State moves to block petition on Sh6.9tr audit of Kenya’s debt
Attorney General Dorcas Odour. PHOTO/PRINT

The Office of the Attorney General has moved to strike out a high-stakes constitutional petition challenging some Sh6.9 trillion in public debt, arguing that the matter was premature and risked undermining a comprehensive audit of Kenya’s public borrowing from 1963 to 2024.

Filed under a certificate of urgency, the application stated that the Auditor General was already conducting a forensic review of public debt stock from independence to date, a process the state claimed must be allowed to run its course before the courts intervened.

“The ongoing audit is an expert-oriented and specialized process of determining whether public money arising from borrowings has been applied lawfully and in an effective way,” said Chris Kiptoo, Principal Secretary at the National Treasury, in a sworn affidavit supporting the government’s motion.

The Attorney General’s response disclosed that an entry meeting between the National Treasury and the Auditor General’s office was held on September 2024, formally initiating the debt audit. Minutes from that meeting, submitted in court, outline an audit scope stretching back to Kenya’s first external loan in 1965, and covering all categories of debt, external, domestic, and government-guaranteed.

Lawfulness, accountability

The audit’s stated objective, according to annexed documents, was to assess the lawfulness, acquisition, and accountability in use of public debt stock, forming the crux of the state’s argument that the court should defer to the audit before taking any judicial action

The government argues that allowing the petition to proceed at this stage would prejudice the audit, potentially derail the constitutional mandate of the Auditor General, and force the Treasury and other offices into premature legal defense before the facts are fully established.

But critics have slammed the state’s argument as a diversionary tactic. Okiya Omtatah, the lead petitioner in Petition No. E216 of 2025, dismissed the “1963 to present” audit narrative as an attempt to deflect attention from the core allegations in the case.

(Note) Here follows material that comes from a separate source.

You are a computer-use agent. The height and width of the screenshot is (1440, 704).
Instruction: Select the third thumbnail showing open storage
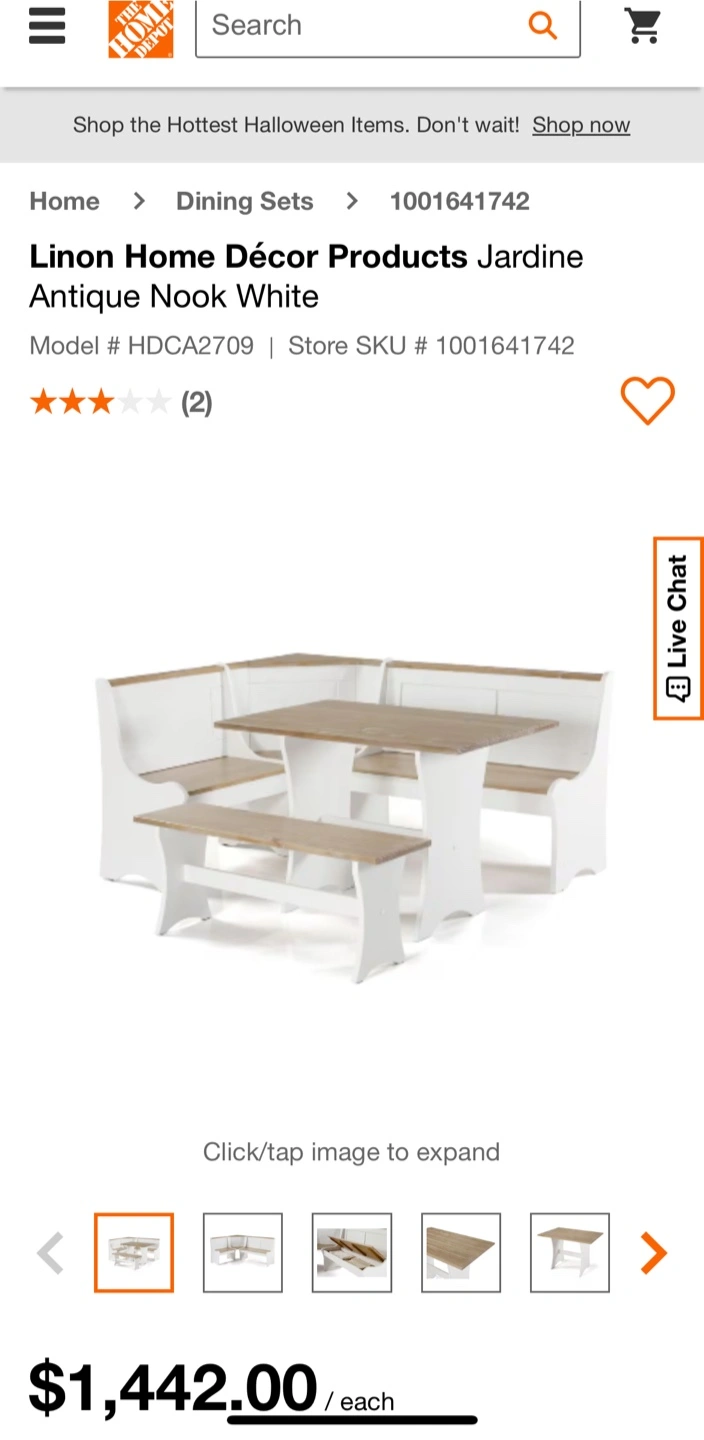tap(352, 1252)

“We are clear. Article 229(4)(g) of the Constitution mandates the Auditor General to audit and report on public debt every financial year, with reports due between July and December,” Omtatah stated. “That means we should already have audit reports for each year from 2014 to 2024. This so-called 1963–2024 mega audit is a distraction, nothing more than a smokescreen meant to confuse the public and delay justice.”

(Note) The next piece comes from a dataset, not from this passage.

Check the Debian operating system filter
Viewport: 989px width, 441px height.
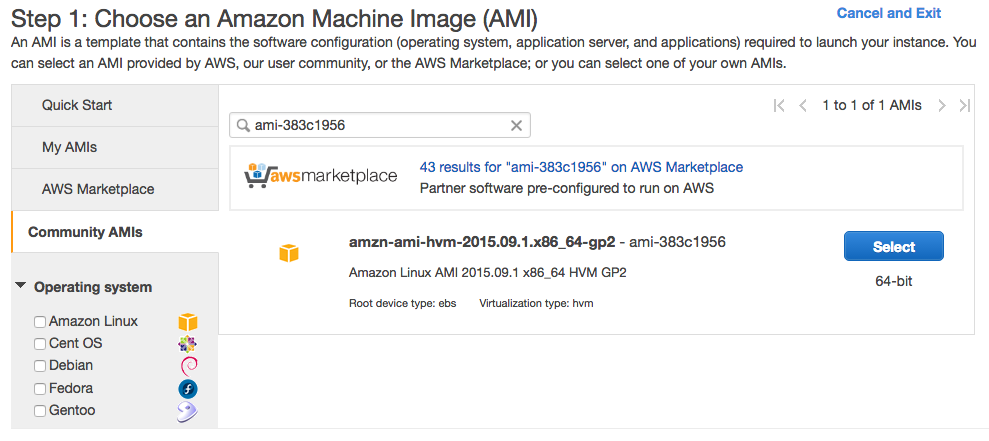[40, 366]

The petition filed by Omtatah and eight others is one of the most sweeping legal challenges to Kenya’s fiscal governance. It alleges that billions were borrowed without parliamentary approval or presidential assent, and that proceeds, including those from Eurobond issuances were illegally banked in offshore accounts instead of the Consolidated Fund, in violation of Article 206 of the Constitution.

It also called into question amendments to the Public Finance Management Act which allegedly enabled these actions without sufficient legislative scrutiny, bypassing the Senate and weakening oversight.

The respondents include former and current senior public officials, from ex-President Uhuru Kenyatta to Treasury and Central Bank leadership, and even the International Monetary Fund (IMF) as a respondent.

With the court set to rule on the issue of empanelment on June 23, the next few weeks will determine whether the matter proceeds to full hearing and whether the government can succeed in halting what could be the most consequential fiscal accountability trial in recent Kenyan history.